===== Supplied passage =====

Grenadier Officer, 1st Guards 1688 by P H Smitherman

In 1677 the hand grenade was introduced into the army as one of its weapons, and a grenadier company was added to each infantry regiment. This company was composed of picked men, of good physique; it took the place of honour on the right of the line, and assumed a dress different from that of the rest of the regiment. In particular the grenadiers wore a characteristic cap. The usual broad-rimmed hat no doubt interfered with the slinging of the flintlock and the throwing of the grenades, and so a brimless hat was worn which soon became very ornamented. The hat shown here is a very early one and is very decorative, its shape being different from that of the more familiar mitre illustrated elsewhere. Grenadiers coats were also laced differently from those of the rest of the regiment in many cases. The song The British Grenadiers, refers to their looped clothes, alluding no doubt to the extra loops of lace, or tassels, with which they were adorned. The coat worn by this officer is quite different from that worn elsewhere in the regiment at this time. Note its claret colour - a colour worn by the grenadiers of the regiment many years afterwards. It will be noticed that he carries a firelock but no sword. Usually the sword has been the weapon of an officer, and a musket or rifle that of a private soldier. At this time, however, the musket was a new weapon, and musketeers were rapidly ousting pikemen from the ranks. The musket was therefore regarded as a weapon of honour, and was carried by all officers of grenadier companies, instead of the pike, or half pike, carried by officers of battalion companies. Grenadier officers usually carried a sword as well, but this officer carries a plug bayonet instead. The whole uniform, with its embroidery and gold lace, gives one the impression of a ceremonial dress rather than one intended for use on active service, for which he would possibly have worn something a little less expensive.

===== Records for this task =====

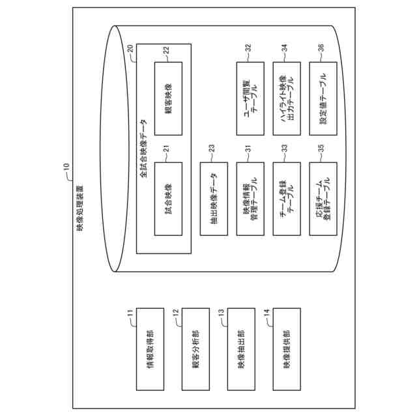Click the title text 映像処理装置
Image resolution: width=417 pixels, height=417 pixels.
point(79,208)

=====
===== Records for this task =====

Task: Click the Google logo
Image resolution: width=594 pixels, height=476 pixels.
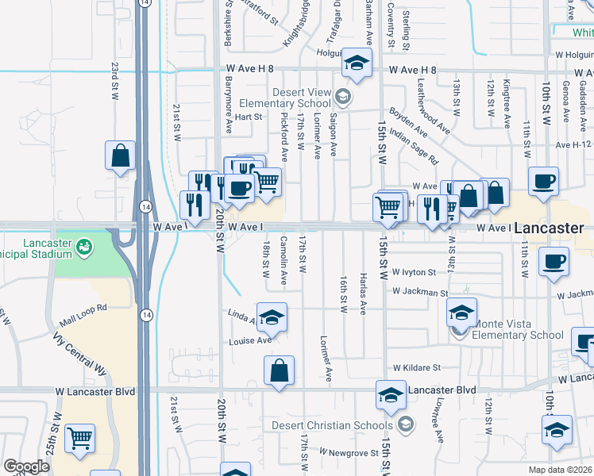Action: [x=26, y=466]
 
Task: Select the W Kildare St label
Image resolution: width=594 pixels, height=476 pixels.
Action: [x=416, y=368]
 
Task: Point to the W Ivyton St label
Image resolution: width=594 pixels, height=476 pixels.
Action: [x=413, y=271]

=====

--- Aim 1 ---
Translate this sentence from the passage on the grenadier officer into French: "In particular the grenadiers wore a characteristic cap."
--- Aim 2 ---
In the rows above, turn everything from the line containing "Task: Select the W Kildare St label" down to and including the line containing "Action: [x=413, y=271]" into a Markdown table. Use the columns n and Line, and skip blank lines.

--- Correct response 1 ---
En particulier, les grenadiers portaient un bonnet caractéristique.

--- Correct response 2 ---
| n | Line |
|---|---|
| 1 | Task: Select the W Kildare St label |
| 2 | Image resolution: width=594 pixels, height=476 pixels. |
| 3 | Action: [x=416, y=368] |
| 4 | Task: Point to the W Ivyton St label |
| 5 | Image resolution: width=594 pixels, height=476 pixels. |
| 6 | Action: [x=413, y=271] |